Die Bundesvereinigung Deutscher Apothekenverbände (ABDA) sieht den Grund in der Globalisierung und in der Nachlässigkeit der Regierung. Arzneimittel werden heutzutage globalisiert hergestellt und immer stärker spezialisiert. Daher gibt es für manche Wirkstoffe weltweit nur noch wenige Hersteller. Wenn dann noch Produktionsausfälle oder Lieferengpässe hinzukommen, beginnt der Medikamenten-Mangel.
Die ABDA erklärt auch, dass sich die Produktion von patentfreien Medikamenten in Deutschland für viele Hersteller finanziell nicht mehr lohne und deswegen die Produktion ins Ausland verlegt oder sogar ganz eingestellt werde. Lieferengpässe und Produktionsschwierigkeiten haben wiederum zur Folge, dass schlichtweg nicht genug Medikamente für alle Verbrauchenden zur Verfügung stehen.
Dem Bundesverband der Pharmazeutischen Industrie (BPI) zufolge stammen 80 Prozent der hierzulande verwendeten Antibiotika aus China. Aktuell gebe es in Deutschland nur noch einen Hersteller, der Antibiotika-Säfte produziert. Die Produktion sei nicht mehr produktiv gewesen, daher hätten sich viele Hersteller zurückgezogen. Und die Hersteller, die noch Medikamente anbieten, verkaufen diese dem Wolfsburger Apotheker zufolge nicht nach Deutschland. „Die Industrie verkauft die Arzneimittel dahin, wo es mehr Geld gibt – und daher landen sie nicht auf dem deutschen Markt“, erklärt Rainer Camehn. An der holländischen Grenze gebe es demnach noch Medikamente.

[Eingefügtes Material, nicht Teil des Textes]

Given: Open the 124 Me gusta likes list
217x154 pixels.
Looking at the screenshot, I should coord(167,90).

Das meistverordnete Antibiotikum in Deutschland ist laut ABDA das Breitband-Antibiotikum Amoxicillin, das bei bakteriellen Infektionen der Atemwege, Harnwege, Haut, Magen und Darm eingesetzt wird. Nach Angaben einer Mitarbeiterin der Apotheke am Hoffmannhaus in Fallersleben seien die Patienten gut informiert über den Medikamenten-Mangel. „Sie rufen an, ob beispielsweise das Antibiotikum für das Kind vorrätig ist. Das machen auch manche Ärzte. Doch vom Amoxicillin gibt es momentan keine Säfte, wir haben nur noch Tabletten“, sagt die Fachkraft.

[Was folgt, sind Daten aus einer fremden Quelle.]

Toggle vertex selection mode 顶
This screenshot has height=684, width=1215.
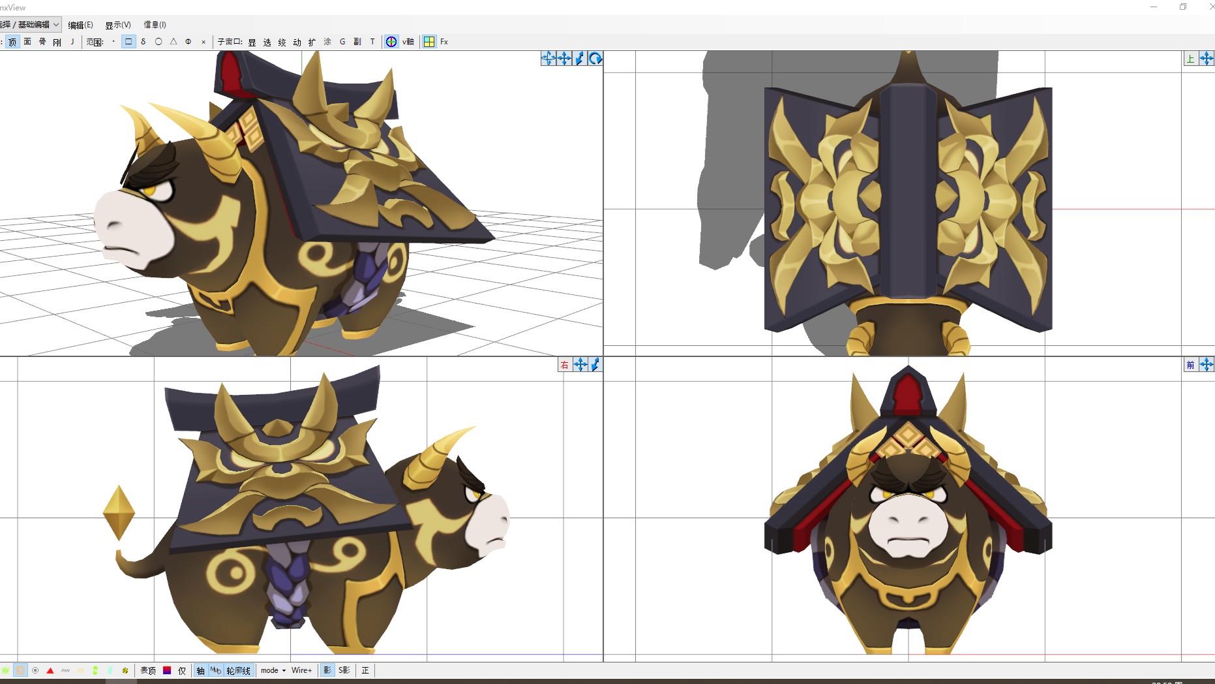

In manchen Fällen wird mit dem Arzt Rücksprache gehalten, ob ein anderes Präparat verschrieben werden kann. „Falls das nicht möglich ist, telefonieren wir mit den Kollegen und fragen in anderen Apotheken nach dem Medikament. Außerdem setzen wir uns auf die Wartelisten der Lieferanten. Wir tun alles, um die Zeit des Medikamenten-Mangels zu überbrücken“, betont die Mitarbeiterin der Wolfsburger Apotheke.